Export to Azure Data Lake overview
What is Export to Azure Data Lake?
Export to Azure Data Lake lets you connect your finance and operations environment to a data lake to unlock insights that are hidden in your data.
When you enable the Export to Azure Data Lake add-in, you connect your finance and operations environment to a designated data lake. Authorized users can then copy data from your finance and operations environment to that data lake. Tools such as Power BI and Azure Synapse enable analytics, business intelligence, and machine learning scenarios for data in the data lake.
When you select data in finance and operations apps, the system makes an initial copy of the data in the data lake. After that initial copy is made, the system keeps the data in the data lake fresh by continuously inserting, updating, and deleting data that changed. You don't have to manage exports or monitor the service, and there is no additional burden on your finance and operations workloads.
Export to Azure Data Lake is a fully managed, scalable, and highly available service from Microsoft. It includes built-in disaster recovery. Here are some of the features that are supported:
- You can select up to 350 tables. All changes to data are continuously updated in the data lake. These changes include insert, update, and delete operations.
- You can select data by using tables or entities. If you use entities, underlying tables are selected by the service.
- You can select both standard and custom entities and tables.
- You can work with data in the data lake by using Microsoft Azure Synapse Analytics or many other third party tools.
The storage account must be in the same Azure region as your finance and operations environment.
You can select to enable near real-time data changes and business events when installing the service.
Enable near real-time data changes
When you select this feature, data is inserted, updated, and deleted in your data lake in near real-time. As data changes in your finance and operations environment, the same data is updated in the data lake within a few minutes.

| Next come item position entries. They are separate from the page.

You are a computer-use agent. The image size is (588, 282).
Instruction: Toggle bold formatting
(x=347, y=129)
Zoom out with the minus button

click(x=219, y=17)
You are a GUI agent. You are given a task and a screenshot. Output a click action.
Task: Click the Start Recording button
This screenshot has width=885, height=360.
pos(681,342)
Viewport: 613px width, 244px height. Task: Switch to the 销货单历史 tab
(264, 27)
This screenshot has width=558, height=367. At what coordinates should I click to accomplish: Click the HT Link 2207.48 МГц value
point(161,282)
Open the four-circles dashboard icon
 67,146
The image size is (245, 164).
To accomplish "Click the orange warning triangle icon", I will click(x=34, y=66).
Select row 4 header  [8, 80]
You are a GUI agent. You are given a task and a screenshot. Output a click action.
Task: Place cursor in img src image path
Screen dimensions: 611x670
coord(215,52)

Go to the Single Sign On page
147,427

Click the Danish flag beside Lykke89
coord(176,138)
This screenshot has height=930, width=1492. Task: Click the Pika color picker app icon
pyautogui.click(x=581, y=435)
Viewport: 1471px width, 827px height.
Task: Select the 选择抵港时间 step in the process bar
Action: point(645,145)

In addition, you can update downstream data warehouses by using changed data in the data lake. By using the change data folder, you can easily identify the changes that were made to the data and create near-real-time data pipelines.
For more information about near-real-time change feeds, see Change data in Azure Data Lake.
By enabling this feature, you can be alerted when something important happens in the data lake. For example, you can be alerted when data is initialized in the lake. The system generates a business event when the initial copy of data is completed. Business events is a framework in Dynamics 365 and Dataverse that lets you easily create intelligent actions and automations. For example, by using Power Automate, a tool that is integrated into Power Platform, you can build an automated workflow to perform actions such as automatically triggering a downstream data pipeline.
For more information about business events that are generated by the Export to Data Lake service see, Business events generated by the Export to Azure Data Lake service.
The following sections describe the preview features that are available.
Preview features aren't complete. They are made available on a preview basis so that customers can get early access and provide feedback. Preview features might have limited or restricted functionality, they aren't meant for production use, and they might be available only in selected geographic areas.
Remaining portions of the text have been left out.